L’altra grande forza di questo film è infatti la scrittura dei personaggi, che ci si potrebbe aspettare come caricature rigide e fisse e sono invece pieni di sfumature. La protagonista Mildred, interpretata da Frances McDormand, è una donna dal temperamento lucido e saldo, che in nessun punto del film accetta di farsi piegare dagli altri, ma allo stesso tempo tormentata dalla fragilità del senso di colpa. Il percorso del film è anche la sua elaborazione del lutto.
All’inizio, il suo personaggio e quello dello sceriffo – Woody Harrelson – appaiono antagonisti in profondo conflitto, ma a sua volta l’uomo non sarà un’entità del tutto negativa. Funestato dai suoi personali demoni, tanto seri da distrarlo dal suo lavoro, assumerà nel film un ruolo del tutto inaspettato – che non posso dire per non fare spoiler.
Chi però secondo me su questo film svetta sugli altri è l’agente Dixon di Sam Rockwell: un personaggio grandioso reso alla perfezione da un attore che, finora, abbiamo incontrato più spesso in contesti commerciali e comici. L’individuo tratteggiato da McDonagh e Rockwell è “crudele per ingenuità” in modo fin troppo realistico: uno di quei poliziotti convinti che indossare una divisa coincida con la solidarietà di categoria, il razzismo, l’omofobia e la misoginia, un indottrinato alla violenza con la mente di un bambino. La sceneggiatura, anziché risolvere il personaggio con soluzioni prevedibili, lo trasforma nell’altra faccia della medaglia di Mildred, seguendo da vicino la sua evoluzione psicologica.
McDonagh ha una simpatia umana per tutti i suoi personaggi e si capisce, la trasmette a noi per primi. Nella società contemporanea, funestata dalla battaglia ormai quotidiana non più tra bene e male ma tra cinismo e buonismo, il film di McDonagh fa un dito medio a entrambi e si colloca esattamente nel mezzo dei due, di fatto spazzandoli via.
Mentre scrivo il film è fresco di vittoria ai Golden Globes. Si è portato a casa infatti i premi per Miglior film drammatico, Miglior attrice protagonista a Frances McDormand, Miglior attore non protagonista a Sam Rockwell (strameritato, speriamo che bissi con l’Oscar) e Miglior sceneggiatura (come a Venezia).
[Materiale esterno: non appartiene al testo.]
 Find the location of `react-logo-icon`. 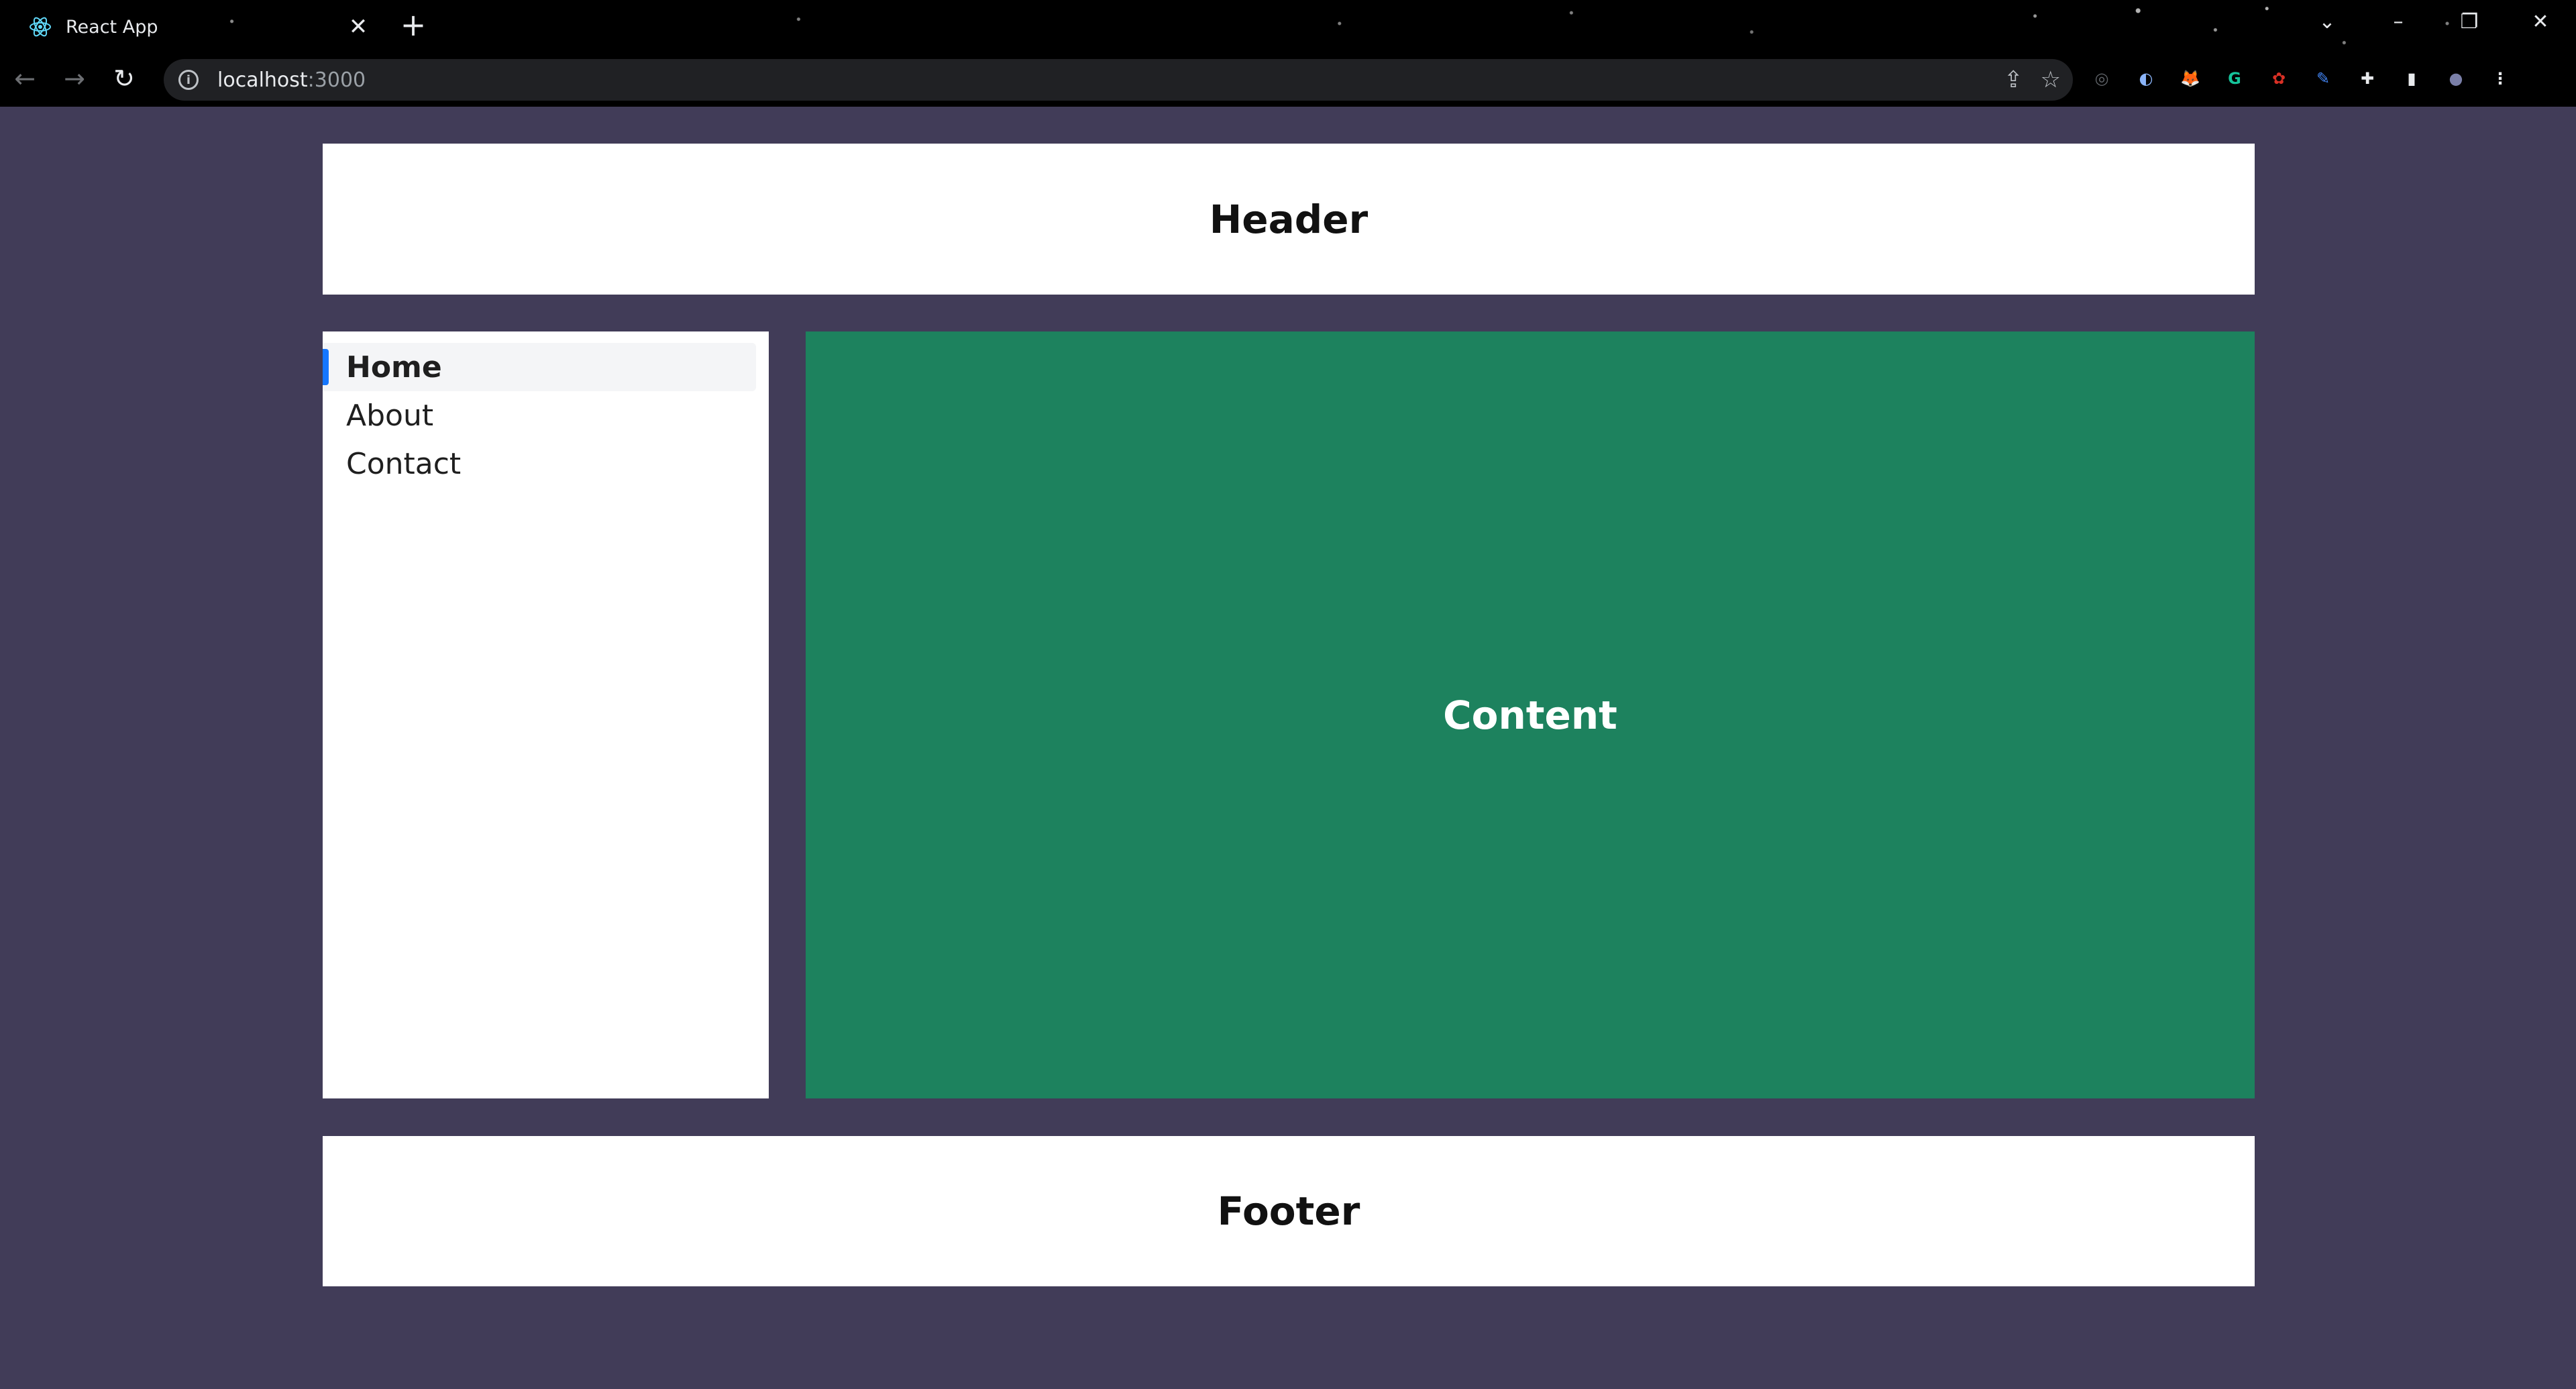

react-logo-icon is located at coordinates (40, 27).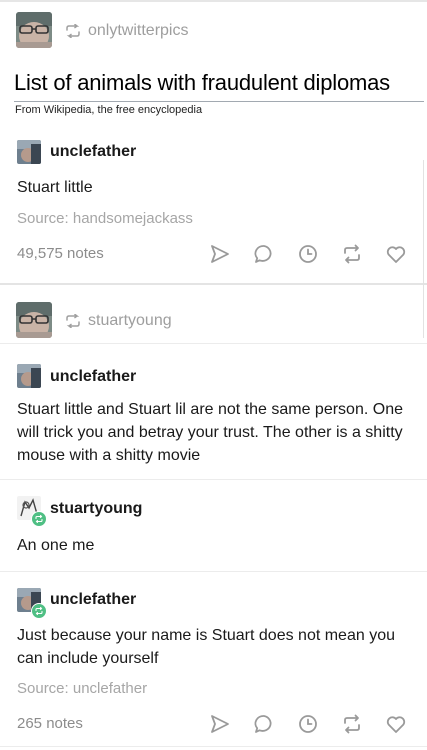  I want to click on reblog-header-2: stuartyoung, so click(118, 321).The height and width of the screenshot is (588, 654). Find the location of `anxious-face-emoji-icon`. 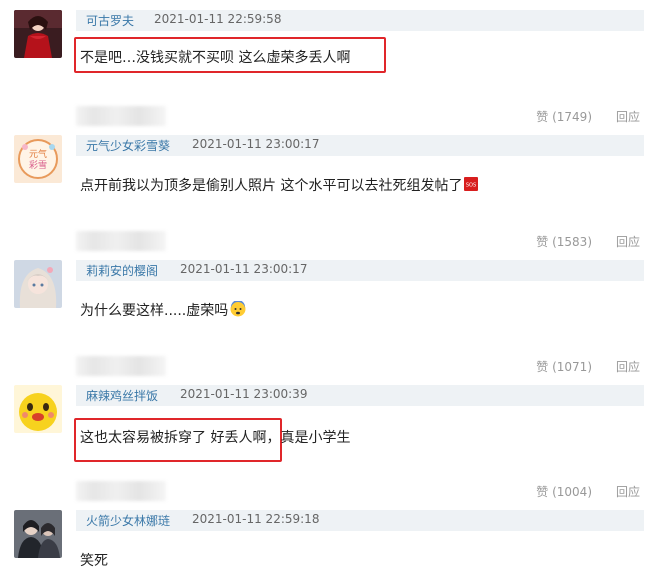

anxious-face-emoji-icon is located at coordinates (238, 310).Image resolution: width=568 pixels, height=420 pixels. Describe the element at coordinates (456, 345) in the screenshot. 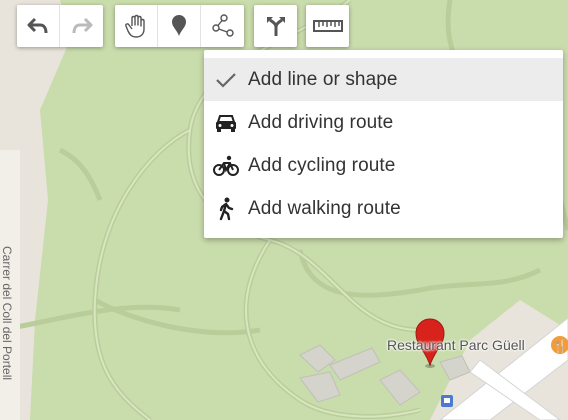

I see `poi-label: Restaurant Parc Güell` at that location.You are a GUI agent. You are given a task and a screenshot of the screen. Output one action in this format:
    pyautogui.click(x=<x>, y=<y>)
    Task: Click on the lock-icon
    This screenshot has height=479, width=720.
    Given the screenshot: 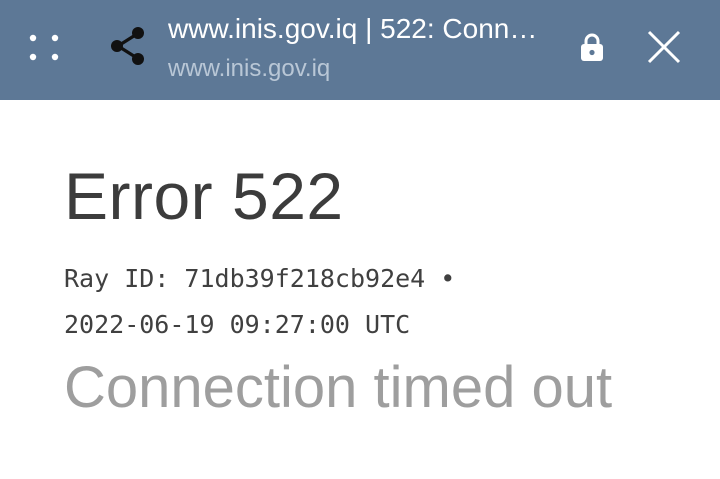 What is the action you would take?
    pyautogui.click(x=592, y=47)
    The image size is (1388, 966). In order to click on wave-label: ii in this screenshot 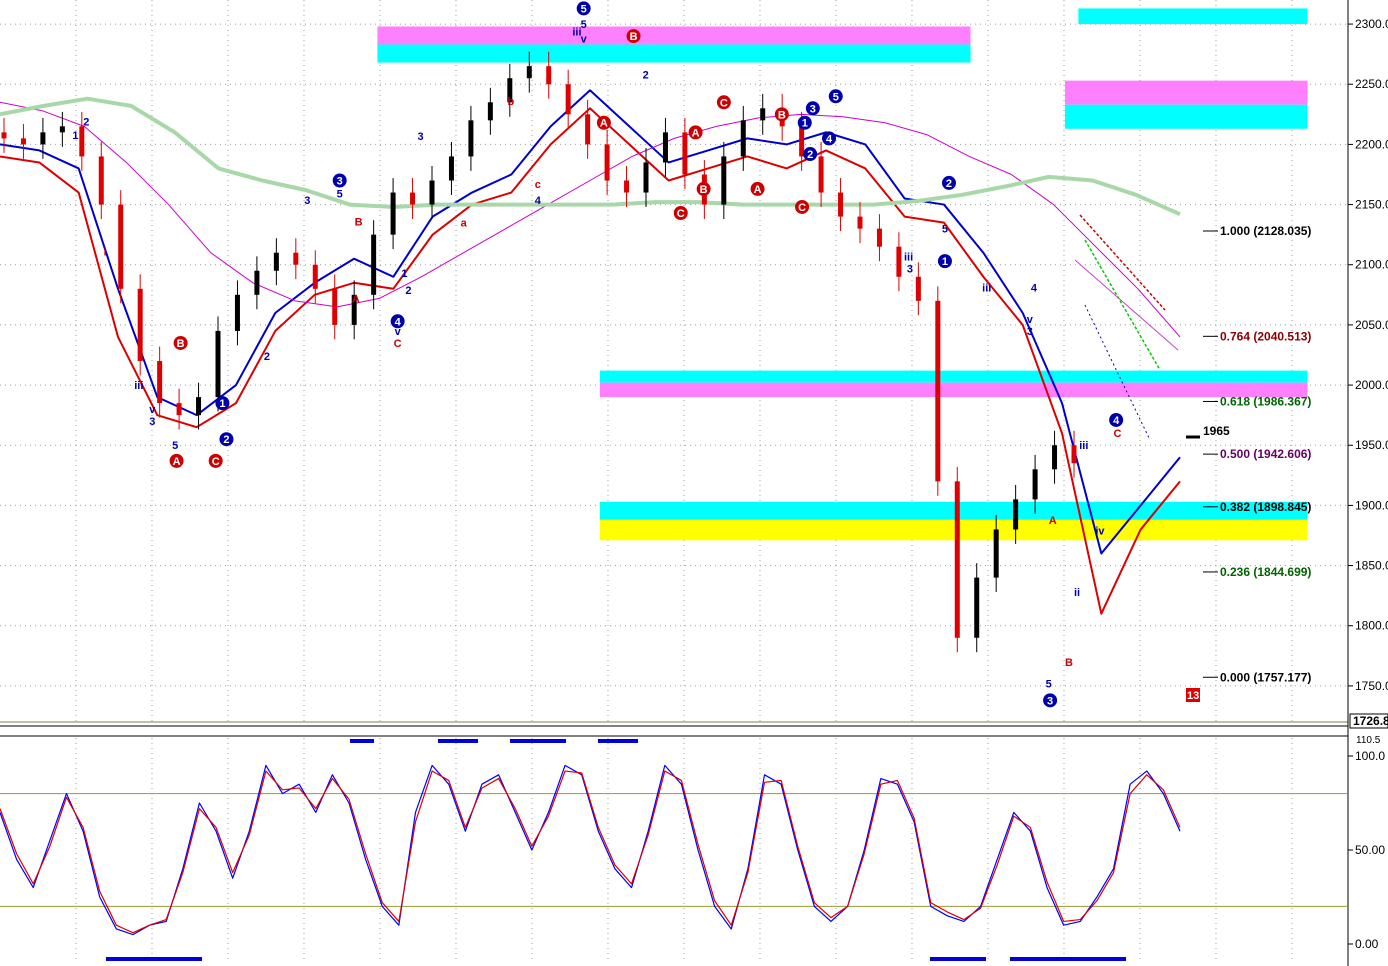, I will do `click(1077, 593)`.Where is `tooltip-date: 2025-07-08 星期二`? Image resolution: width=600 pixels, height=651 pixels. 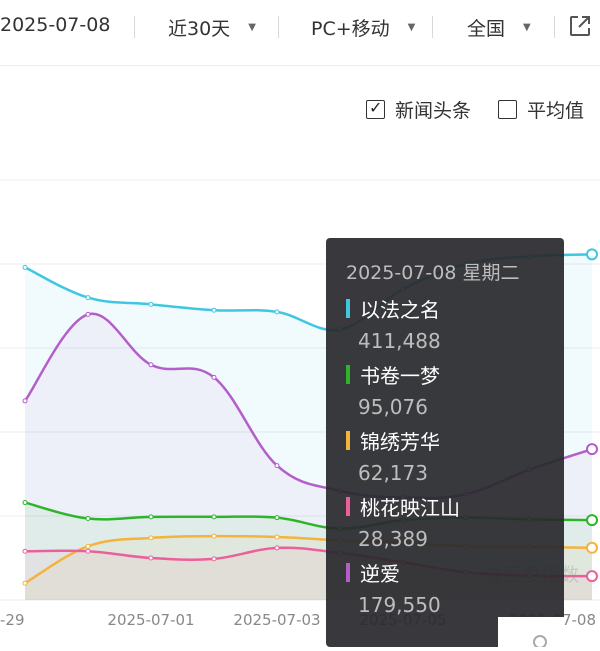
tooltip-date: 2025-07-08 星期二 is located at coordinates (433, 273).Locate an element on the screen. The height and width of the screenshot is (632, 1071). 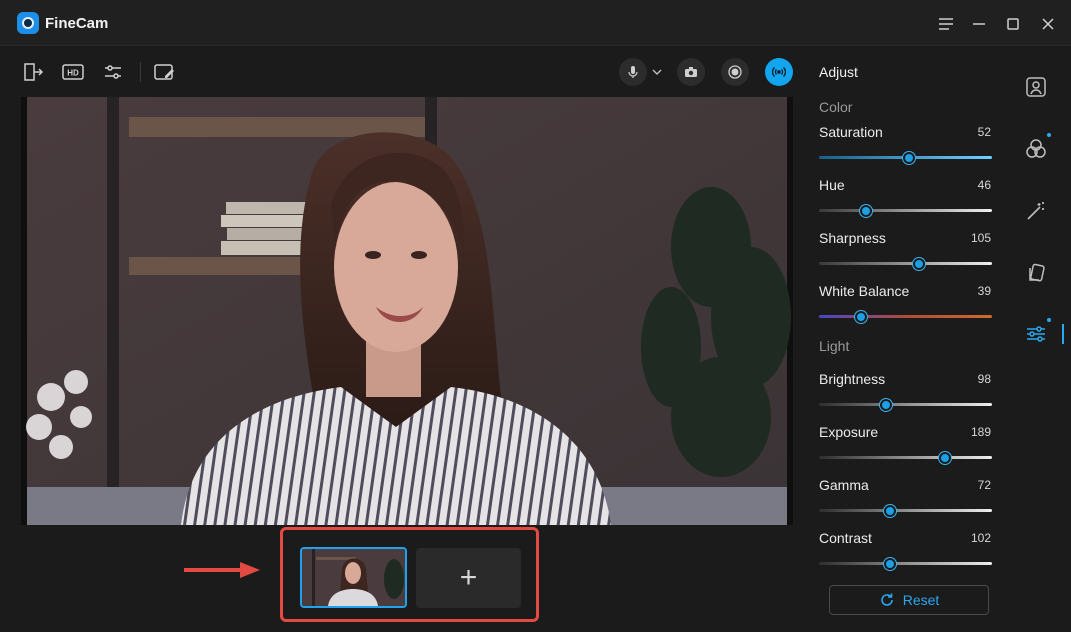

Andrà senz’altro agli Oscar e spero che verranno prese in considerazione pure la fotografia e la scenografia, che fanno sembrare il film un prodotto della Pop Art: l’ambientazione infatti è, come accennato, quella dell’America rurale, il film ne fa sentire l’umidità, gli odori, la fuliggine, persino l’aria densa.
Niente, sono stata talmente investita dal fuoco sacro di questo film – e il fuoco, nel film, avrà un ruolo importante – che non sono nemmeno stata particolarmente spiritosa, ma vi posso assicurare che è anche un film divertente, denso di humor nero e non solo. E insomma, ci penserà lui a farvi ridere e anche a emozionarvi, parecchio.
Citando la me stessa di quattro mesi fa: ve lo straconsiglio, e io straconsiglio raramente.